*YOUR INSTRUCTIONS*:
Transcribe the data in full; each line must match exactly.

*** INFORMATION GIVEN ***

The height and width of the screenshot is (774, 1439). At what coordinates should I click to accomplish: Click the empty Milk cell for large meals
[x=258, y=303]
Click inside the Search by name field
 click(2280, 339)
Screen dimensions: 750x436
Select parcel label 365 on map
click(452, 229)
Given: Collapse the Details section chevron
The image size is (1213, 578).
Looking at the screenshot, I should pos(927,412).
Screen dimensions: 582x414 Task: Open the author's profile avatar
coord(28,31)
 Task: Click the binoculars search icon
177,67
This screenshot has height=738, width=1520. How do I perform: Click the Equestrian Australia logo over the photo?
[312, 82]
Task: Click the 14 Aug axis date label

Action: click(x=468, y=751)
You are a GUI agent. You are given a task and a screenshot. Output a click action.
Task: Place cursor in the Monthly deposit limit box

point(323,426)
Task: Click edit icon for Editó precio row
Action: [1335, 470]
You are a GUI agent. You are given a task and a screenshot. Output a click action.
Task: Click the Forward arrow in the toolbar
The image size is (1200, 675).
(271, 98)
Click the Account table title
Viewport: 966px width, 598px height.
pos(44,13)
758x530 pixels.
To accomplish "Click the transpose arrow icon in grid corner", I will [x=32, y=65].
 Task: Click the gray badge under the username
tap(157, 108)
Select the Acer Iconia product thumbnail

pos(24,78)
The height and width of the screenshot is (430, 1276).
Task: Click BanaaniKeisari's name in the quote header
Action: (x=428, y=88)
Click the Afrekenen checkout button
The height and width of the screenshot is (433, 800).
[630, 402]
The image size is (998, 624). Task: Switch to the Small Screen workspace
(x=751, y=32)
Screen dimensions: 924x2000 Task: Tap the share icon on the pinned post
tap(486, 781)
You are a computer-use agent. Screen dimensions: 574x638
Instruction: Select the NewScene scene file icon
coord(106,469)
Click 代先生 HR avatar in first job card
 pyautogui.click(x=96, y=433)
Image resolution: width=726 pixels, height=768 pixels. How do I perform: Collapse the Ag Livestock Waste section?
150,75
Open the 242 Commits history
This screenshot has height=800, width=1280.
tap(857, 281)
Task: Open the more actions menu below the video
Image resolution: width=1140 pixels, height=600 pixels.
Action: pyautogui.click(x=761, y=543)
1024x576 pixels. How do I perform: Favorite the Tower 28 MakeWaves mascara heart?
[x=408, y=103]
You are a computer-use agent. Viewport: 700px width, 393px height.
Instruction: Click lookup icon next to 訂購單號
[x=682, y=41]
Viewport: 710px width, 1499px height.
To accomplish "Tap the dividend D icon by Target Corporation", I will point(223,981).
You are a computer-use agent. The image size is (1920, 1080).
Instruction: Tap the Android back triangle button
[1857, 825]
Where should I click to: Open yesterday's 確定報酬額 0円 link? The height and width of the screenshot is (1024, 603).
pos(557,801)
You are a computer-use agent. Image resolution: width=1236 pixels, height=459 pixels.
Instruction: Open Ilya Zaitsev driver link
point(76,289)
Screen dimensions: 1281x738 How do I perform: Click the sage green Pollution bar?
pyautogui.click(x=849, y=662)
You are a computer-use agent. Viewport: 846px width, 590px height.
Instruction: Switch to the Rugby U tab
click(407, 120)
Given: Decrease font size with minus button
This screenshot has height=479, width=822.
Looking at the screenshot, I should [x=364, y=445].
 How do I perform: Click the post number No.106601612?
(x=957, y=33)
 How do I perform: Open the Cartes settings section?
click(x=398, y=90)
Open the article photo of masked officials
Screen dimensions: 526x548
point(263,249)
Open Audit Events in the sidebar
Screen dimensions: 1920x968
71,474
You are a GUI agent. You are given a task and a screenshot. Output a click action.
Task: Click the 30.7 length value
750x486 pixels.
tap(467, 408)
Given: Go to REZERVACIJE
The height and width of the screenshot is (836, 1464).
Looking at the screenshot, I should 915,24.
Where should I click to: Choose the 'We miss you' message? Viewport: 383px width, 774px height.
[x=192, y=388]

***

*COMPLETED TASK*:
The height and width of the screenshot is (774, 1439). At what coordinates should I click to accomplish: Click the empty Milk cell for large meals
[x=258, y=303]
Click inside the Search by name field
 click(2280, 339)
Screen dimensions: 750x436
Select parcel label 365 on map
click(452, 229)
Given: Collapse the Details section chevron
The image size is (1213, 578).
Looking at the screenshot, I should pos(927,412).
Screen dimensions: 582x414 Task: Open the author's profile avatar
coord(28,31)
 Task: Click the binoculars search icon
177,67
This screenshot has height=738, width=1520. How do I perform: Click the Equestrian Australia logo over the photo?
[312, 82]
Task: Click the 14 Aug axis date label

Action: click(x=468, y=751)
You are a GUI agent. You are given a task and a screenshot. Output a click action.
Task: Place cursor in the Monthly deposit limit box

point(323,426)
Task: Click edit icon for Editó precio row
Action: [1335, 470]
You are a GUI agent. You are given a task and a screenshot. Output a click action.
Task: Click the Forward arrow in the toolbar
The image size is (1200, 675).
(271, 98)
Click the Account table title
Viewport: 966px width, 598px height.
pos(44,13)
758x530 pixels.
To accomplish "Click the transpose arrow icon in grid corner", I will [x=32, y=65].
 Task: Click the gray badge under the username
tap(157, 108)
Select the Acer Iconia product thumbnail

pos(24,78)
The height and width of the screenshot is (430, 1276).
Task: Click BanaaniKeisari's name in the quote header
Action: (x=428, y=88)
Click the Afrekenen checkout button
The height and width of the screenshot is (433, 800).
[630, 402]
The image size is (998, 624). Task: Switch to the Small Screen workspace
(x=751, y=32)
Screen dimensions: 924x2000 Task: Tap the share icon on the pinned post
tap(486, 781)
You are a computer-use agent. Screen dimensions: 574x638
Instruction: Select the NewScene scene file icon
coord(106,469)
Click 代先生 HR avatar in first job card
 pyautogui.click(x=96, y=433)
Image resolution: width=726 pixels, height=768 pixels. How do I perform: Collapse the Ag Livestock Waste section?
150,75
Open the 242 Commits history
This screenshot has height=800, width=1280.
tap(857, 281)
Task: Open the more actions menu below the video
Image resolution: width=1140 pixels, height=600 pixels.
Action: pyautogui.click(x=761, y=543)
1024x576 pixels. How do I perform: Favorite the Tower 28 MakeWaves mascara heart?
[x=408, y=103]
You are a computer-use agent. Viewport: 700px width, 393px height.
Instruction: Click lookup icon next to 訂購單號
[x=682, y=41]
Viewport: 710px width, 1499px height.
To accomplish "Tap the dividend D icon by Target Corporation", I will point(223,981).
You are a computer-use agent. The image size is (1920, 1080).
Instruction: Tap the Android back triangle button
[1857, 825]
Where should I click to: Open yesterday's 確定報酬額 0円 link? The height and width of the screenshot is (1024, 603).
pos(557,801)
You are a computer-use agent. Image resolution: width=1236 pixels, height=459 pixels.
Instruction: Open Ilya Zaitsev driver link
point(76,289)
Screen dimensions: 1281x738 How do I perform: Click the sage green Pollution bar?
pyautogui.click(x=849, y=662)
You are a computer-use agent. Viewport: 846px width, 590px height.
Instruction: Switch to the Rugby U tab
click(407, 120)
Given: Decrease font size with minus button
This screenshot has height=479, width=822.
Looking at the screenshot, I should [x=364, y=445].
 How do I perform: Click the post number No.106601612?
(x=957, y=33)
 How do I perform: Open the Cartes settings section?
click(x=398, y=90)
Open the article photo of masked officials
Screen dimensions: 526x548
point(263,249)
Open Audit Events in the sidebar
Screen dimensions: 1920x968
71,474
You are a GUI agent. You are given a task and a screenshot. Output a click action.
Task: Click the 30.7 length value
750x486 pixels.
tap(467, 408)
Given: Go to REZERVACIJE
The height and width of the screenshot is (836, 1464).
Looking at the screenshot, I should 915,24.
Where should I click to: Choose the 'We miss you' message? Viewport: 383px width, 774px height.
[x=192, y=388]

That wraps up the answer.